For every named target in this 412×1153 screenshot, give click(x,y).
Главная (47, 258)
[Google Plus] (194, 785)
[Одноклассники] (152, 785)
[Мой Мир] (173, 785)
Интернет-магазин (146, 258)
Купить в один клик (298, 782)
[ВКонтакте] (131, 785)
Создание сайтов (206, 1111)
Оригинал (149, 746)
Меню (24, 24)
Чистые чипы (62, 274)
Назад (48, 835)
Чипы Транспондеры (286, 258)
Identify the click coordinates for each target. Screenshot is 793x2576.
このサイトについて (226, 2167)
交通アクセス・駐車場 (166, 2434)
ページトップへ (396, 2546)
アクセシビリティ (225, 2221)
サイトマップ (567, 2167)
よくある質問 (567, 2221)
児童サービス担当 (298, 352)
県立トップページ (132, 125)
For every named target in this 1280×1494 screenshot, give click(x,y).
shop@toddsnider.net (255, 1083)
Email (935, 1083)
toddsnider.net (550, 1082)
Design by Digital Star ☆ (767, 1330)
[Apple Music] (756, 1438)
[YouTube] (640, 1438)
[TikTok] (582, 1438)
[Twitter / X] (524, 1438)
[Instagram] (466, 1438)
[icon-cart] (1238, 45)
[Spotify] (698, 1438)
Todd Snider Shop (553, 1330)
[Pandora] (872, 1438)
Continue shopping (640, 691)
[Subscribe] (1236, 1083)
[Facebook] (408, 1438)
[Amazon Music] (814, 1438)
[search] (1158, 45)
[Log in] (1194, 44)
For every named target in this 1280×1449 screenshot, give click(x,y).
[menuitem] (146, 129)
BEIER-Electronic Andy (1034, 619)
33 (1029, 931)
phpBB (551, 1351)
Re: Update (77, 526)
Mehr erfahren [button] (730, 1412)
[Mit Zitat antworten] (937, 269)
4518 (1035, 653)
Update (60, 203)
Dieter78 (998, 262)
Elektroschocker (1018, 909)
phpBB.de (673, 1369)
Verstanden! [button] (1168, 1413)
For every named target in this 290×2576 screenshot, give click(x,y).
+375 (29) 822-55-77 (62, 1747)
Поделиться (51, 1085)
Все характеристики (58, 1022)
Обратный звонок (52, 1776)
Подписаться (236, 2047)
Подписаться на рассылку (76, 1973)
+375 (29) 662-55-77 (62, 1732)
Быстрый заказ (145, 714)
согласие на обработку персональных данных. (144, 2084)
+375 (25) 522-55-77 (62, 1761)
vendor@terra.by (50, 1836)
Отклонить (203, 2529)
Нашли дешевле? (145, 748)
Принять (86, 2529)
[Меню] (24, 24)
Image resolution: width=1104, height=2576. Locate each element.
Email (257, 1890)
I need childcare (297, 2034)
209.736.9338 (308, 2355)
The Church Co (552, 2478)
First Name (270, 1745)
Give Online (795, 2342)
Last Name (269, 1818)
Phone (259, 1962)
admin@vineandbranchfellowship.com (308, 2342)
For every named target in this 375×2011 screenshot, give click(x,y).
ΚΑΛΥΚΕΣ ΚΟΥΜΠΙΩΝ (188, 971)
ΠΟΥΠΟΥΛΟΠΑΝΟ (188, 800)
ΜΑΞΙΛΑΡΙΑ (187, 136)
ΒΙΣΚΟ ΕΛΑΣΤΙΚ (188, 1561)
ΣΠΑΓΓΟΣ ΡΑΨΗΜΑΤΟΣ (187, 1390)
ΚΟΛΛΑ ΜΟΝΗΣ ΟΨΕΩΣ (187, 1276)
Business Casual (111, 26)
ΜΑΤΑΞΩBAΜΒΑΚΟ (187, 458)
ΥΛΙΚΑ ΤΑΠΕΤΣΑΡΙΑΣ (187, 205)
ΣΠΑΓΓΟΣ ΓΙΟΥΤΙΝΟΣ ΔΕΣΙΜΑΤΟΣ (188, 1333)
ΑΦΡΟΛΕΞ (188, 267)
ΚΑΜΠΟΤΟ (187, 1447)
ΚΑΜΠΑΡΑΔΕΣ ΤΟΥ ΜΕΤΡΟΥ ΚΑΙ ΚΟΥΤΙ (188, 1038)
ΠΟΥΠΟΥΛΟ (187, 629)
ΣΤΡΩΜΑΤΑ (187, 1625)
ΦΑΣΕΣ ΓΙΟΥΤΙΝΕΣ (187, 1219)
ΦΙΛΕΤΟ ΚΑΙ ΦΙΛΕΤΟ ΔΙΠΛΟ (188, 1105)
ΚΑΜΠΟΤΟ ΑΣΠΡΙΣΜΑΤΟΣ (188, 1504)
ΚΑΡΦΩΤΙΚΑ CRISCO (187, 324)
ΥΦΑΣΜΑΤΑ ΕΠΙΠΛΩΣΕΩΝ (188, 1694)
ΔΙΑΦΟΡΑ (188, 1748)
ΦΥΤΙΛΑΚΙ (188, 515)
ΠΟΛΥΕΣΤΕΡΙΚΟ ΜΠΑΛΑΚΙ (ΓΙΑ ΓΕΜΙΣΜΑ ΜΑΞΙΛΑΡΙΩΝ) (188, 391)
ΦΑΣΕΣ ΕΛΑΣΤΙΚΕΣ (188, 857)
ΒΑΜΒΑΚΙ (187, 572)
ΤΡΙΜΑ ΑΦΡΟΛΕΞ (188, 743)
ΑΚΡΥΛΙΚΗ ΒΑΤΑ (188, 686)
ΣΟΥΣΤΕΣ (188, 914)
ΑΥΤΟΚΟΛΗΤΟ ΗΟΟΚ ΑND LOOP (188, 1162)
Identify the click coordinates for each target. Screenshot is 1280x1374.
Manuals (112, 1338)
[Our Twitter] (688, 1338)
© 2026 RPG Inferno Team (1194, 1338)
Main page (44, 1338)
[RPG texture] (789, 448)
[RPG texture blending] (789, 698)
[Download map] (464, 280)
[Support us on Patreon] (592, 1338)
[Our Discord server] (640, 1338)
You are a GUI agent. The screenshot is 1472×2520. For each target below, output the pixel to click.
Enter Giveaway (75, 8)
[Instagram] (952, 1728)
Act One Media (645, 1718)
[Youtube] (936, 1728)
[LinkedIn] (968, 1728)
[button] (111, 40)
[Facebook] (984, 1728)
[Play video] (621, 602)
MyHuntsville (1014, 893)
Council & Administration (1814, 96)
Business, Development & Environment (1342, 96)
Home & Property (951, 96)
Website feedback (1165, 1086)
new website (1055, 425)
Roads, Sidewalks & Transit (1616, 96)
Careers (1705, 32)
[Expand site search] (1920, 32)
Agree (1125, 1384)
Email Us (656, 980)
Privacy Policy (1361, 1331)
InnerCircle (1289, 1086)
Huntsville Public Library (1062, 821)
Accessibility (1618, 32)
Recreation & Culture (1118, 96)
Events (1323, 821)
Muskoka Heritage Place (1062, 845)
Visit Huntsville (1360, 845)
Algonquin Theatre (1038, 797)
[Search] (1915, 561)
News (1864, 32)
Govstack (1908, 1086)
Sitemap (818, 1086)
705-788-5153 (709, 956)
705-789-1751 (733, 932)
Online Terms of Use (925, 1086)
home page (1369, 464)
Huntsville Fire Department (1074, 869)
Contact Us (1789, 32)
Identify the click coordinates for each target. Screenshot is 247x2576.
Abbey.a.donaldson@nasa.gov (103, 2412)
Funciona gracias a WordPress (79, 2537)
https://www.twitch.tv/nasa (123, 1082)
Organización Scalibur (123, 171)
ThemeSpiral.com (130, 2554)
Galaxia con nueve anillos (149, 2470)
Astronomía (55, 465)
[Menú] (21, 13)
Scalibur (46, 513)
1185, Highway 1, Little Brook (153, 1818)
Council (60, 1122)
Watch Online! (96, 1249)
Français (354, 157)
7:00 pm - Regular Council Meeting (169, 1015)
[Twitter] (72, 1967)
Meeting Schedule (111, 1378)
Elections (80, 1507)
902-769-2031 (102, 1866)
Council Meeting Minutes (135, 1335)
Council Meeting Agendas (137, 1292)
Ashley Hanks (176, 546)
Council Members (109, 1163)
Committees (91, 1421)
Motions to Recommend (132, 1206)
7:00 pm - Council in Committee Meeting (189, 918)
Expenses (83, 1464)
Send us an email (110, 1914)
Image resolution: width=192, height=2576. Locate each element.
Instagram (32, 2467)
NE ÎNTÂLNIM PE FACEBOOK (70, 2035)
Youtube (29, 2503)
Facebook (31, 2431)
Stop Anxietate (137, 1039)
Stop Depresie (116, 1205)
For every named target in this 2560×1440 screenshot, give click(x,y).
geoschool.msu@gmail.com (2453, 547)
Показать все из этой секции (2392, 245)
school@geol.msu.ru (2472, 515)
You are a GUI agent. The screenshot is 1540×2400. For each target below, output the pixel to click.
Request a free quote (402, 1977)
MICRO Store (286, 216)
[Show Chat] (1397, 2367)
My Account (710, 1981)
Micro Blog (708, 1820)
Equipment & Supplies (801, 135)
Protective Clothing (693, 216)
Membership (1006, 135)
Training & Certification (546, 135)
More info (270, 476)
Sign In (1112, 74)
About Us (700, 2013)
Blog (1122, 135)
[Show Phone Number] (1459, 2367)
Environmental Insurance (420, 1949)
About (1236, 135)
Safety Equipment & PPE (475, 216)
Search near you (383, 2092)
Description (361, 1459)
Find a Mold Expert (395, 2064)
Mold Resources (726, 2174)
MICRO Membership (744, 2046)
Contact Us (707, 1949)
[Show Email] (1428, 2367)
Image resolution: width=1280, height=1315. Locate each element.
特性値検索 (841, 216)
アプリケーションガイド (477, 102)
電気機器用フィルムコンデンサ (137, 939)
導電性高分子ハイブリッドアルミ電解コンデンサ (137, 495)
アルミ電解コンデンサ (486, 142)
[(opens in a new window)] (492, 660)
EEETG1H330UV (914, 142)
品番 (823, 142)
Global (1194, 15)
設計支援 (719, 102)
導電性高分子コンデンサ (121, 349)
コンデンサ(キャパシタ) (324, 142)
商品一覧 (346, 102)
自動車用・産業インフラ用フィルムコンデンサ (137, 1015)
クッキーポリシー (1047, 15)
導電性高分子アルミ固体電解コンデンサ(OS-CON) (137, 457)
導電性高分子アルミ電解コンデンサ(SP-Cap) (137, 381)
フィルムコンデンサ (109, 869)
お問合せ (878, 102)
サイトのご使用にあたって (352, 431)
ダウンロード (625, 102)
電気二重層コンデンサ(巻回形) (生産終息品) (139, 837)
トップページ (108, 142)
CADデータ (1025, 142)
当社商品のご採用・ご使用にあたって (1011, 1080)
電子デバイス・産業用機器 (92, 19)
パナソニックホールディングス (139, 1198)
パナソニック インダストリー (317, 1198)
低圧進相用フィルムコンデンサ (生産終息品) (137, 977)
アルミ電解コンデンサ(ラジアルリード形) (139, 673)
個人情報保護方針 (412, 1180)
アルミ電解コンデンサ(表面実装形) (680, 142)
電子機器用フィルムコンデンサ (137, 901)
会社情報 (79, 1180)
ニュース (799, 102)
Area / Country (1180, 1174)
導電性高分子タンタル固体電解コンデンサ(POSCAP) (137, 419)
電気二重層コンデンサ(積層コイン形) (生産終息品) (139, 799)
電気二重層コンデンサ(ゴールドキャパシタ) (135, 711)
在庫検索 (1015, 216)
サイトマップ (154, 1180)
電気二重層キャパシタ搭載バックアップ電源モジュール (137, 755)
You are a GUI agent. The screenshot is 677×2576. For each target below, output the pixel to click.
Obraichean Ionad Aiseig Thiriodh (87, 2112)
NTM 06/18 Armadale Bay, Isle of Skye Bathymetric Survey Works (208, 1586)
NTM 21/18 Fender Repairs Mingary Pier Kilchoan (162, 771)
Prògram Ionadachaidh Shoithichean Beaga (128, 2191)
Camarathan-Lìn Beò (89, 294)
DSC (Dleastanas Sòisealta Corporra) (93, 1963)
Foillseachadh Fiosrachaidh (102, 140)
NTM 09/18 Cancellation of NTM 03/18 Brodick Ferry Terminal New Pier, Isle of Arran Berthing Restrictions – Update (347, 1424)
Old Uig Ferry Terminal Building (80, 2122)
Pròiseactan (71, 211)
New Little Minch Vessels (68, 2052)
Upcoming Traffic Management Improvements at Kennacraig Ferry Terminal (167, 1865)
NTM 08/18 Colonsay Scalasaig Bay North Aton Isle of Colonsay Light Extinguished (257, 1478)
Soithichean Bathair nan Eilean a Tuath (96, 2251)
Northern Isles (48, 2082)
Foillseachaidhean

——————

ASSIGNMENT: Copy out the range of lines above starting at the line with "[Search] (1915, 561)" and ending at the line with "Screenshot is 247x2576.", exactly and including both.

TASK SOLUTION:
[Search] (1915, 561)
News (1864, 32)
Govstack (1908, 1086)
Sitemap (818, 1086)
705-788-5153 (709, 956)
705-789-1751 (733, 932)
Online Terms of Use (925, 1086)
home page (1369, 464)
Huntsville Fire Department (1074, 869)
Contact Us (1789, 32)
Identify the click coordinates for each target. Screenshot is 247x2576.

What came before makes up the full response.